## What is expected
Can you format these items as a numbered list, leaving out the blank lines?

## Task data
************

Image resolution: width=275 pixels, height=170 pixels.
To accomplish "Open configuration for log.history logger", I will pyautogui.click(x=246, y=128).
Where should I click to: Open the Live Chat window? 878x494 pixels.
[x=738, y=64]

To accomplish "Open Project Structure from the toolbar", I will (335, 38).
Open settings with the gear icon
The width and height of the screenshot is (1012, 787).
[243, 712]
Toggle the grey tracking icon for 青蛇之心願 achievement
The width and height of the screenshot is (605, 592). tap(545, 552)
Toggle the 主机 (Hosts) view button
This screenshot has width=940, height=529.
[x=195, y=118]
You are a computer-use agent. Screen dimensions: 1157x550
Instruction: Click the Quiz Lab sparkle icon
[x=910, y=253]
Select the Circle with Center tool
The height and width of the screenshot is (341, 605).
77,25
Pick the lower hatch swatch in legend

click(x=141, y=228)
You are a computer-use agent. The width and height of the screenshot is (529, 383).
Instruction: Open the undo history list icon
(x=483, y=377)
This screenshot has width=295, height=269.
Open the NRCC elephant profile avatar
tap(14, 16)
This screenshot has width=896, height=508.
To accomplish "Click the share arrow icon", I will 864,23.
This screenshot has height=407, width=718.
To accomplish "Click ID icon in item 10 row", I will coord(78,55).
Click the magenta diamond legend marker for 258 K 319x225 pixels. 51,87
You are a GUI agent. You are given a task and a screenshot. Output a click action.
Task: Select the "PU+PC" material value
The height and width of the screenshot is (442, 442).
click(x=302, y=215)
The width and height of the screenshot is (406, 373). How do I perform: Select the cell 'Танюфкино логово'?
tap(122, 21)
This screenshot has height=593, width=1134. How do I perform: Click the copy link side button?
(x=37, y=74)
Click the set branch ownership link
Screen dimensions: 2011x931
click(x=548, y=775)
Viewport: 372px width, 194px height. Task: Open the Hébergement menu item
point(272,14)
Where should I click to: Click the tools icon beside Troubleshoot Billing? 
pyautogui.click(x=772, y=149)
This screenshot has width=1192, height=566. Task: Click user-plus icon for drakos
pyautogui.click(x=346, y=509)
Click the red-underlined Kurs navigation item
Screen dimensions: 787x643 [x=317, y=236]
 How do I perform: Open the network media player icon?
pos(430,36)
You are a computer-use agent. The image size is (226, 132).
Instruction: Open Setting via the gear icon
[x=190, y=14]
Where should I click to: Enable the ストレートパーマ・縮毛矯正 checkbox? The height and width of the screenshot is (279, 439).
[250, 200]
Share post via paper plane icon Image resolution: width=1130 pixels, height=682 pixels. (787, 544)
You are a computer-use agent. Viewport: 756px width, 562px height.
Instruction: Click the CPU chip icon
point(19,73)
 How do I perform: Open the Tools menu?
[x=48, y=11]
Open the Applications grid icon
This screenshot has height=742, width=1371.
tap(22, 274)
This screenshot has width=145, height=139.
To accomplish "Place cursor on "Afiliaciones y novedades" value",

************

## Task response
1. Image resolution: width=275 pixels, height=170 pixels.
2. To accomplish "Open configuration for log.history logger", I will pyautogui.click(x=246, y=128).
3. Where should I click to: Open the Live Chat window? 878x494 pixels.
4. [x=738, y=64]
5. To accomplish "Open Project Structure from the toolbar", I will (335, 38).
6. Open settings with the gear icon
7. The width and height of the screenshot is (1012, 787).
8. [243, 712]
9. Toggle the grey tracking icon for 青蛇之心願 achievement
10. The width and height of the screenshot is (605, 592). tap(545, 552)
11. Toggle the 主机 (Hosts) view button
12. This screenshot has width=940, height=529.
13. [x=195, y=118]
14. You are a computer-use agent. Screen dimensions: 1157x550
15. Instruction: Click the Quiz Lab sparkle icon
16. [x=910, y=253]
17. Select the Circle with Center tool
18. The height and width of the screenshot is (341, 605).
19. 77,25
20. Pick the lower hatch swatch in legend
21. click(x=141, y=228)
22. You are a computer-use agent. The width and height of the screenshot is (529, 383).
23. Instruction: Open the undo history list icon
24. (x=483, y=377)
25. This screenshot has width=295, height=269.
26. Open the NRCC elephant profile avatar
27. tap(14, 16)
28. This screenshot has width=896, height=508.
29. To accomplish "Click the share arrow icon", I will 864,23.
30. This screenshot has height=407, width=718.
31. To accomplish "Click ID icon in item 10 row", I will coord(78,55).
32. Click the magenta diamond legend marker for 258 K 319x225 pixels. 51,87
33. You are a GUI agent. You are given a task and a screenshot. Output a click action.
34. Task: Select the "PU+PC" material value
35. The height and width of the screenshot is (442, 442).
36. click(x=302, y=215)
37. The width and height of the screenshot is (406, 373). How do I perform: Select the cell 'Танюфкино логово'?
38. tap(122, 21)
39. This screenshot has height=593, width=1134. How do I perform: Click the copy link side button?
40. (x=37, y=74)
41. Click the set branch ownership link
42. Screen dimensions: 2011x931
43. click(x=548, y=775)
44. Viewport: 372px width, 194px height. Task: Open the Hébergement menu item
45. point(272,14)
46. Where should I click to: Click the tools icon beside Troubleshoot Billing? 
47. pyautogui.click(x=772, y=149)
48. This screenshot has width=1192, height=566. Task: Click user-plus icon for drakos
49. pyautogui.click(x=346, y=509)
50. Click the red-underlined Kurs navigation item
51. Screen dimensions: 787x643 [x=317, y=236]
52.  How do I perform: Open the network media player icon?
53. pos(430,36)
54. You are a computer-use agent. The image size is (226, 132).
55. Instruction: Open Setting via the gear icon
56. [x=190, y=14]
57. Where should I click to: Enable the ストレートパーマ・縮毛矯正 checkbox? The height and width of the screenshot is (279, 439).
58. [250, 200]
59. Share post via paper plane icon Image resolution: width=1130 pixels, height=682 pixels. (787, 544)
60. You are a computer-use agent. Viewport: 756px width, 562px height.
61. Instruction: Click the CPU chip icon
62. point(19,73)
63.  How do I perform: Open the Tools menu?
64. [x=48, y=11]
65. Open the Applications grid icon
66. This screenshot has height=742, width=1371.
67. tap(22, 274)
68. This screenshot has width=145, height=139.
69. To accomplish "Place cursor on "Afiliaciones y novedades" value",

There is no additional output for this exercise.